DIRECTIONS
Of the lines below, write out exactly those from the line with "[Open cart] (914, 55)" through the line with "Messages: (1543, 565)", both included, and skip the rest.

DATASET EXCERPTS
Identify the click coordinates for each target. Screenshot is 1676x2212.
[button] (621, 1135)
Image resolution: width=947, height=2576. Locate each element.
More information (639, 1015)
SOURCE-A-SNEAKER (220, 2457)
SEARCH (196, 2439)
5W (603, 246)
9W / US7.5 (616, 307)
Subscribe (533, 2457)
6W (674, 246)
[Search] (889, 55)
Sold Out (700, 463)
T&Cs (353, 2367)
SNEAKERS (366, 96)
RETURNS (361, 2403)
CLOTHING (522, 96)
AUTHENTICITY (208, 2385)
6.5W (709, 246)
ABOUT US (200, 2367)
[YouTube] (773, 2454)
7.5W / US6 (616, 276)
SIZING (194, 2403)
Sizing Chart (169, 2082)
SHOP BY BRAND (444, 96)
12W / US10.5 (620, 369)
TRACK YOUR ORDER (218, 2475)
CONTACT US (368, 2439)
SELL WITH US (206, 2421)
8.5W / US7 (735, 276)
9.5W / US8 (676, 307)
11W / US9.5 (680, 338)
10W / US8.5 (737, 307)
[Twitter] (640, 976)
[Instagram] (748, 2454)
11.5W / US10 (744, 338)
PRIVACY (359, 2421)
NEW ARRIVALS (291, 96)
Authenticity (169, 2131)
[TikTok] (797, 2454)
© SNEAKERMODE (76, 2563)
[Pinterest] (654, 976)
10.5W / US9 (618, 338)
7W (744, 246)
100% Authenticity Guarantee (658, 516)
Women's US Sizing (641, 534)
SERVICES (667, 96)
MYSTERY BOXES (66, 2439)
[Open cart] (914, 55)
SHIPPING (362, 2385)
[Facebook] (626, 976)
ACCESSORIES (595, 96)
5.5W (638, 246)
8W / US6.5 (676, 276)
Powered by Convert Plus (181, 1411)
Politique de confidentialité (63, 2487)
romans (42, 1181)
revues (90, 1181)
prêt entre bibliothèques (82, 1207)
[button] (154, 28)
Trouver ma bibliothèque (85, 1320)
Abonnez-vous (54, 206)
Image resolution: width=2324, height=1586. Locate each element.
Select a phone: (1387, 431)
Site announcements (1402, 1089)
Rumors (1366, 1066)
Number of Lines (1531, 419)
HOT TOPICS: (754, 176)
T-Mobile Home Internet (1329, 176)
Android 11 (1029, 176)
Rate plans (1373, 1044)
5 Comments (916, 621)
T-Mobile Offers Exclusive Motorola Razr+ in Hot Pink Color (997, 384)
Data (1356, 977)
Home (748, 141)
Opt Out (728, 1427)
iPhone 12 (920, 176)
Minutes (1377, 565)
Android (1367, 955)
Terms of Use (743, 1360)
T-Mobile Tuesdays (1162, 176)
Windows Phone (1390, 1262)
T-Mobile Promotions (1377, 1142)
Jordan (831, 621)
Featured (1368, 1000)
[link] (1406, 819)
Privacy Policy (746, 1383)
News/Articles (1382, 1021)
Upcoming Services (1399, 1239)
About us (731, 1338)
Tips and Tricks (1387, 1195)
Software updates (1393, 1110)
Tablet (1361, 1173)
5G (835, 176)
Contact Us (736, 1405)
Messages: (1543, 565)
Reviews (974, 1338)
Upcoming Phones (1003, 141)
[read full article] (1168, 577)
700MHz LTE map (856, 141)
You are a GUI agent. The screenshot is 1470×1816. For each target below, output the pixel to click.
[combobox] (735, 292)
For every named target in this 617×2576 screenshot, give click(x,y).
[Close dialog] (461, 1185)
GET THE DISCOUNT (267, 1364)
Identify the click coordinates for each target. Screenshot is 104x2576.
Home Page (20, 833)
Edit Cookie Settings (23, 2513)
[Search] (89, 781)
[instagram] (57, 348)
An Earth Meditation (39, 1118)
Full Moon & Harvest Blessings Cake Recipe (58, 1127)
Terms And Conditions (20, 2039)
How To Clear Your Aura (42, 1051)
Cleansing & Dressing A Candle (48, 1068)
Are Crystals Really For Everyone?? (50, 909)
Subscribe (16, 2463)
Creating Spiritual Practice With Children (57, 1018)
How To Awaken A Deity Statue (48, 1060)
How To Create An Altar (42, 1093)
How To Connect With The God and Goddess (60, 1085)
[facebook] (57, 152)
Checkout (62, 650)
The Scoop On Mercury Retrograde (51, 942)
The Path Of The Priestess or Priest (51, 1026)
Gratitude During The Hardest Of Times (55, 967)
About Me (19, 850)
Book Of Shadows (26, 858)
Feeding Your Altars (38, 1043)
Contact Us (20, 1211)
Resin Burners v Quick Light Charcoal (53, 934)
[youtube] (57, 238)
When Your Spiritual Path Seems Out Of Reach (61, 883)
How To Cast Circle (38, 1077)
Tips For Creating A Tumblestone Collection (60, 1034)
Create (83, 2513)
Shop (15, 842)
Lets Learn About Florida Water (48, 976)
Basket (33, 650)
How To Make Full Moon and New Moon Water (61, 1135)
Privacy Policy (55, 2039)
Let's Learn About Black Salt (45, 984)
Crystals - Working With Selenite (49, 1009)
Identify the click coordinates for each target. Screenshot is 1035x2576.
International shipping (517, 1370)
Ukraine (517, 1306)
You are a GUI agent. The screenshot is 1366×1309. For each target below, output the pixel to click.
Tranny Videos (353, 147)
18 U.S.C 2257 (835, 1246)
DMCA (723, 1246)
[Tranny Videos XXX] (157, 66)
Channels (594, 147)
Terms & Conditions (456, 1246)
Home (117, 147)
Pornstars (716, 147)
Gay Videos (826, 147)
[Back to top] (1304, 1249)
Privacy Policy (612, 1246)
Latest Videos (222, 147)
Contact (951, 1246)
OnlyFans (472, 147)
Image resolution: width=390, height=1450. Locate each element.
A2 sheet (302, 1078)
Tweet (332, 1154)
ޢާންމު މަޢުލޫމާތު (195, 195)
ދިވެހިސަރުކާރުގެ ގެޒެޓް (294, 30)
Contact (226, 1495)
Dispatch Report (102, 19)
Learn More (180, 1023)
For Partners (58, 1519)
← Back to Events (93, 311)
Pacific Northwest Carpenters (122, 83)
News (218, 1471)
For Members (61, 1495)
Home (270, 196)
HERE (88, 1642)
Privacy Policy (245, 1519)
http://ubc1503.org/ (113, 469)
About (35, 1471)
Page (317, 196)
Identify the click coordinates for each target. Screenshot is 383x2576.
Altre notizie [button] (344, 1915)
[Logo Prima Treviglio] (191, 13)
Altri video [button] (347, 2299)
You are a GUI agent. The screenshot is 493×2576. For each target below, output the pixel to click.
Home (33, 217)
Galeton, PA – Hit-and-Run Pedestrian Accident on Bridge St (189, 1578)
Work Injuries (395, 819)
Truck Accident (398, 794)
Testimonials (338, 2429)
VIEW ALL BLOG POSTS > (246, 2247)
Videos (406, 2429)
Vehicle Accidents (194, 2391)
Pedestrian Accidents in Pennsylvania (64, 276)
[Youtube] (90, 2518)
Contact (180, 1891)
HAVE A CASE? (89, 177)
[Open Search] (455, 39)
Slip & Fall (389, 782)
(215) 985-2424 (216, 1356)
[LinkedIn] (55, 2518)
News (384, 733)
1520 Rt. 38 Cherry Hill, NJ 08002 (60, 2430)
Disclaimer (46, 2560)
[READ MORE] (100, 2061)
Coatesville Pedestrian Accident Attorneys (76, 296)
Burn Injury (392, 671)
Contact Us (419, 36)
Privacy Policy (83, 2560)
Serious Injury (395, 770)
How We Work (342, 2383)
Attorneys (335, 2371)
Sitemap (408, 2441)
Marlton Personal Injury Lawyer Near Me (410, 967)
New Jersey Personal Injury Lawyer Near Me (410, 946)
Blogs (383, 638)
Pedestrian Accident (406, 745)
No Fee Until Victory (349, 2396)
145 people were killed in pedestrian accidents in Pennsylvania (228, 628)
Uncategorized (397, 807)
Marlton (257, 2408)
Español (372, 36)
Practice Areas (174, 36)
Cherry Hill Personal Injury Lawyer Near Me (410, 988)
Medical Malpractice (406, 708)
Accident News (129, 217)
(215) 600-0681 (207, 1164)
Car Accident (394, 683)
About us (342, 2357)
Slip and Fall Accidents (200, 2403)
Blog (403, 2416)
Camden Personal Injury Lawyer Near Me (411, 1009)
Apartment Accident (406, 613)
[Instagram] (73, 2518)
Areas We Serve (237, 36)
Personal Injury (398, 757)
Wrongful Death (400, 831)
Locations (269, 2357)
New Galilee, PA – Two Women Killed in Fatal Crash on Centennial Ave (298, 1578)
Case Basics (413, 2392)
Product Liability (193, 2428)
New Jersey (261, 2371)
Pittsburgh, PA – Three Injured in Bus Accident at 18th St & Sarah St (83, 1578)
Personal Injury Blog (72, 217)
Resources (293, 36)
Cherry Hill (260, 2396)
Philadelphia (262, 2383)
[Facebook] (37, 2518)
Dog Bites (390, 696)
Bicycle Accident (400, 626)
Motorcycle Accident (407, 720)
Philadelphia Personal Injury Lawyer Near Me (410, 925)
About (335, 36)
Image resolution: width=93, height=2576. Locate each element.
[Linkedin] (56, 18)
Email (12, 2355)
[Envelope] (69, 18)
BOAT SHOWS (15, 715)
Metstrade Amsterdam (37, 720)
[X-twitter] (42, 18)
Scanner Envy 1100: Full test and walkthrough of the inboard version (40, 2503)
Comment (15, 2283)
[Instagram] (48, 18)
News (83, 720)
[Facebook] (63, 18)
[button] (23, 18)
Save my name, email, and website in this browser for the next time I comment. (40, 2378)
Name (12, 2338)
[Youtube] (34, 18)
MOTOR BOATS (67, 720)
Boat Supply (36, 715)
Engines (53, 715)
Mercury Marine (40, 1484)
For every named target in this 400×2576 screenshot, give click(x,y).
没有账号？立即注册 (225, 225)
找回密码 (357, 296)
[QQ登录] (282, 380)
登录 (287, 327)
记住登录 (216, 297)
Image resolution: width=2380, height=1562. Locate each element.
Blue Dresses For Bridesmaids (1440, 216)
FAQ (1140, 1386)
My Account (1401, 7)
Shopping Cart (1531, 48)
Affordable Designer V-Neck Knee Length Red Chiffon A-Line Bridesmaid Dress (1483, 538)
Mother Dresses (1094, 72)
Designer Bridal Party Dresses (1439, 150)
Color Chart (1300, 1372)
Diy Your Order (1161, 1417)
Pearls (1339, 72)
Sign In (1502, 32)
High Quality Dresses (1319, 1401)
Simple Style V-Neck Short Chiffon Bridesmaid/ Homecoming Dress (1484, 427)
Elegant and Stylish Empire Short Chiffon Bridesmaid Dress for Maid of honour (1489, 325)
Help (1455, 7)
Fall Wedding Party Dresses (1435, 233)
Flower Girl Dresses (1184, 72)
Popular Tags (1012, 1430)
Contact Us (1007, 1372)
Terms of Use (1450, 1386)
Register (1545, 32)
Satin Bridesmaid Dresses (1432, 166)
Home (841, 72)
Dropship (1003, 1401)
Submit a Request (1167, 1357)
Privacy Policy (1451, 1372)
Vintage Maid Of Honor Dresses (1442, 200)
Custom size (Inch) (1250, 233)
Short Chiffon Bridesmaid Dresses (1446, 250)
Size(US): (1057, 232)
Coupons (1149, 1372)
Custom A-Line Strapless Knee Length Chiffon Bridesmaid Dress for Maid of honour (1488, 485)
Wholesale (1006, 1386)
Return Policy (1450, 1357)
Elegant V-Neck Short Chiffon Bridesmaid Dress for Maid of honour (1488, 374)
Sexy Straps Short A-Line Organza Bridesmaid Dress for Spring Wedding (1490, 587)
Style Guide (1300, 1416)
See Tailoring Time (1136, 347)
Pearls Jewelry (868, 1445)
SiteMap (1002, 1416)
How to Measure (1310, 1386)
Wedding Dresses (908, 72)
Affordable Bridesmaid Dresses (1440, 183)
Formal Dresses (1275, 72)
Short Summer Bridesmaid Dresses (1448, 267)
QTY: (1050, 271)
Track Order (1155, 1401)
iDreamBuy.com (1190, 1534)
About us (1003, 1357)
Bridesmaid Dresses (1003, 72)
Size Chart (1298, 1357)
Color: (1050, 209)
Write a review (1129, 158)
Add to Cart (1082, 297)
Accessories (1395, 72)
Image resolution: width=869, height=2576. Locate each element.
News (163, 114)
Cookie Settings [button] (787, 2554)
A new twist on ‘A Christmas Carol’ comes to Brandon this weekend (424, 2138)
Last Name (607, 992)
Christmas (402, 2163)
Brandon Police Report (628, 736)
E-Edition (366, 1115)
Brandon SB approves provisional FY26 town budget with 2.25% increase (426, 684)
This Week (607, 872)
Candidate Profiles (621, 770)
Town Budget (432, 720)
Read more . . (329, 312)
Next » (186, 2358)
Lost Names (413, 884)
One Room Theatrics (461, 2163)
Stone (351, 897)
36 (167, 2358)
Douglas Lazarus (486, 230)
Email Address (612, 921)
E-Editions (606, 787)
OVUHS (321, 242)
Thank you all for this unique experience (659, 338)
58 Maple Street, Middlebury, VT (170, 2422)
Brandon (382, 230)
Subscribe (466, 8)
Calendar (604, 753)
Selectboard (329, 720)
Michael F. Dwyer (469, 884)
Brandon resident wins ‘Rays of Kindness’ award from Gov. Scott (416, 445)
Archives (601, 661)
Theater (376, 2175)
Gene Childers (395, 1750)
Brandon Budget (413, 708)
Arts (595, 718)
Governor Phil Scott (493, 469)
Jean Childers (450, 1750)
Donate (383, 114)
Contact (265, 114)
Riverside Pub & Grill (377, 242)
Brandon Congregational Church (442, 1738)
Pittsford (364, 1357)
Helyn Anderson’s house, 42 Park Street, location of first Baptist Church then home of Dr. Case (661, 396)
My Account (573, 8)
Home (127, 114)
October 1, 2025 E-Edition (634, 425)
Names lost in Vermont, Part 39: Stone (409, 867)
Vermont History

RESPONSE BOX
[Open cart] (914, 55)
SHIPPING (362, 2385)
[Facebook] (626, 976)
ACCESSORIES (595, 96)
5.5W (638, 246)
8W / US6.5 (676, 276)
Powered by Convert Plus (181, 1411)
Politique de confidentialité (63, 2487)
romans (42, 1181)
revues (90, 1181)
prêt entre bibliothèques (82, 1207)
[button] (154, 28)
Trouver ma bibliothèque (85, 1320)
Abonnez-vous (54, 206)
Image resolution: width=2324, height=1586. Locate each element.
Select a phone: (1387, 431)
Site announcements (1402, 1089)
Rumors (1366, 1066)
Number of Lines (1531, 419)
HOT TOPICS: (754, 176)
T-Mobile Home Internet (1329, 176)
Android 11 (1029, 176)
Rate plans (1373, 1044)
5 Comments (916, 621)
T-Mobile Offers Exclusive Motorola Razr+ in Hot Pink Color (997, 384)
Data (1356, 977)
Home (748, 141)
Opt Out (728, 1427)
iPhone 12 (920, 176)
Minutes (1377, 565)
Android (1367, 955)
Terms of Use (743, 1360)
T-Mobile Tuesdays (1162, 176)
Windows Phone (1390, 1262)
T-Mobile Promotions (1377, 1142)
Jordan (831, 621)
Featured (1368, 1000)
[link] (1406, 819)
Privacy Policy (746, 1383)
News/Articles (1382, 1021)
Upcoming Services (1399, 1239)
About us (731, 1338)
Tips and Tricks (1387, 1195)
Software updates (1393, 1110)
Tablet (1361, 1173)
5G (835, 176)
Contact Us (736, 1405)
Messages: (1543, 565)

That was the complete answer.